Elasticsearch-脚本

ES Script

  1. 语言与es版本:

    • Groovy:Es版本在1.4-5.0。
    • Painless:是一种专门用于Elasticsearch的简单语言,用于内联和存储脚本,类似于java也有注释、关键词、类型、变量和函数等。安全的脚本语言,是ES的默认脚本语言,可以安全低用于内联和存储脚本。
    • 其他脚本:
      1. expression:执行非常开的脚本语言,甚至比native脚本还快,支持javascript语法子集(单个表达式)。缺点是:只能访问数字、布尔、日期和geo_point字段,存储的字段不可用。
      2. mustache:提供模板参数化查询。
      3. java:java(专家API)
  2. painless语法

    • 基本语法:

      "script": {
         "lang": "...",
         "source" | "id": "...",
         "params": { ...
         }
      }
      
    • lang :默认值painless。实际使用可以不设置,除非第二种语言供使用。

    • source:可以为inline脚本或者id,id对应一个stored脚本。

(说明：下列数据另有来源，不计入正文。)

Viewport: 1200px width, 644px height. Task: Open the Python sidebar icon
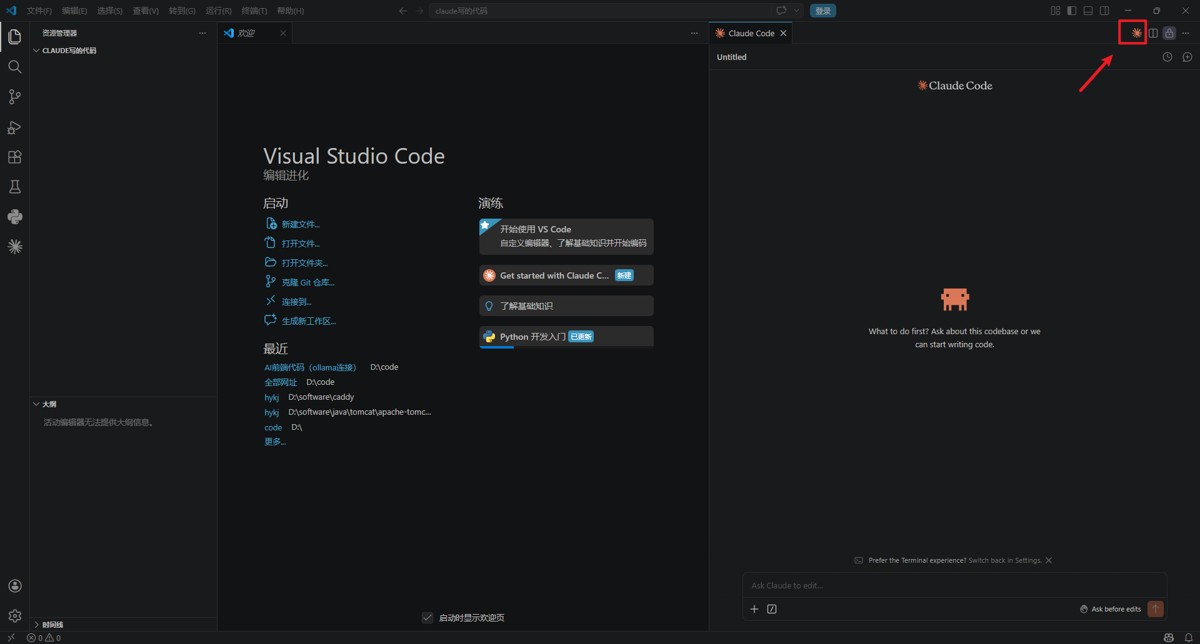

    • 任何有名字的参数,可以被用于脚本的熟肉参数。

  3. expression脚本

    GET product2/_search
    {
      "script_fields": {
        "test_field": {
          "script": {
            "lang":   "expression",
            "source": "doc['price']"
          }
        }
      }
    }
    
  1. inline脚本

    • 创建简单文档

      PUT twitter/_doc/1
      {
         "user": "双榆树-张三",
         "message": "今儿天气不错啊,出去转转去",
         "uid": 2,
         "age": 20,
         "city": "北京",
         "province": "北京",
         "country": "中国",
         "address": "中国北京市海淀区",
         "location": {
             "lat": "39.970718",
             "lon": "116.325747"
         }
      }    
      
    • 将 age 改为 30

      POST /twitter/_update/1
      {
        "script": {
          "lang": "painless"
          , "source": """
            ctx._source.age=30  
          """
        }
      }
      #运行结果
      {
        "_index" : "twitter",
        "_type" : "_doc",
        "_id" : "1",
        "_version" : 2,
        "result" : "updated",
        "_shards" : {
          "total" : 2,
          "successful" : 1,
          "failed" : 0
        },
        "_seq_no" : 1,
        "_primary_term" : 1
      }    
      
  • 概念:"source": """ 表明是painless代码,这种代码写在DSL中,这种代码成为inline。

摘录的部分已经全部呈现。